I was thinking about that on my drive home and thought of another minor issue with this plan. While I would agree that d * e
represents two separate terms, I would argue that d:e
is only one term.
In a perfect world, I think I would want to be able to reconstitute the formula from the tidy data frame. So for the call
tidy(a + b ~ c + d * e - f + c:d)
I would want to see
side term position operand_append
1 lhs a 1 +
2 lhs b 2 NA
3 rhs c 1 +
4 rhs d 2 *
5 rhs e 3 -
6 rhs f 4 +
7 rhs c:d 5 NA
Probably the only way to do this is with regular expressions. Fortunately, we really only have three operators to split on. The regular expression "([+]|[-]|[*])"
in str_extract
and strsplit
ought to break them up well. I will try to play with this after I get kids to bed and some other work done.
from broom.
@nutterb No need for regular expression splitting, we could treat :
(maybe others?) as a special case in recursion:
tidy.call <- function(x, ...) {
if (as.character(x[[1]]) == ":") {
# special case; treat interactions as one term
return(data.frame(term = deparse(x)))
}
# skip the operator or function itself
plyr::ldply(x[-1], tidy)
}
from broom.
Wow. I wish you'd taught me that trick six months ago.
from broom.
I have my moments.
from broom.
Great that you guys like my idea. I think it is also handy in interactive mode, i.e. for printing formulas; print(formula) is hard to read once there are more than just a few terms.
from broom.
As I've played with this more, I've found that it has some limitations.

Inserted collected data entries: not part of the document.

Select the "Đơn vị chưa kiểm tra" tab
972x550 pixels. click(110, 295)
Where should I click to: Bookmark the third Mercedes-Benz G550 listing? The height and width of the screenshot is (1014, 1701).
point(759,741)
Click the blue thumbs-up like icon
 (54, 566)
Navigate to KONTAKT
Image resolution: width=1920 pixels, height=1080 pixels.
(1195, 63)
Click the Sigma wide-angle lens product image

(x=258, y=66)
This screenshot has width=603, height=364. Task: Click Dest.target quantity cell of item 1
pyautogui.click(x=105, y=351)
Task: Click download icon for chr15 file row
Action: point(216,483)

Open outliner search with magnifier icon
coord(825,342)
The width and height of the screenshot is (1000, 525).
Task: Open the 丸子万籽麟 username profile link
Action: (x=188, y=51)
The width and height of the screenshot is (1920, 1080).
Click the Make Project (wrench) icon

> tidy(a + b ~ c + d * e + log(k))
side term position
1 lhs a 1
2 lhs b 2
3 rhs c 1
4 rhs d 2
5 rhs e 3
6 rhs k 4
I'm not sure that I like having completely lost the log
in log(k)
. When you add in more complex components,
tidy(a+b ~ rcs(w, 3))
Error in rbind(deparse.level, ...) :
numbers of columns of arguments do not match In addition: Warning message:
In tidy.default(X[[i]], ...) :
No method for tidying an S3 object of class numeric , using as.data.frame
How does something like this look?
tidy.formula <- function(x, ...)
{
if (length(x) == 2)
return(sideTerms(x[[2]], "rhs"))
else
return(rbind(sideTerms(x[[2]], "lhs"),
sideTerms(x[[3]], "rhs")))
}
sideTerms <- function(f, side)
{
f <- deparse(f)
operand <-
unlist(stringr::str_extract_all(f, stringr::regex("([*]|[+]|[-]|[/])(?![^(]*[)])")))
f <- unlist(strsplit(f,
"([*]|[+]|[-]|[/])(?![^(]*[)])",
perl=TRUE))
f <- stringr::str_trim(f)
data.frame(side = rep(side, length(f)),
position = 1:length(f),
term = f,
operand_append = c(operand, ""),
stringsAsFactors=FALSE)
}
> tidy(a + b ~ c + d * e - f + c:f + func(x * y) + rcs(w, 3) + log(k) + g^2)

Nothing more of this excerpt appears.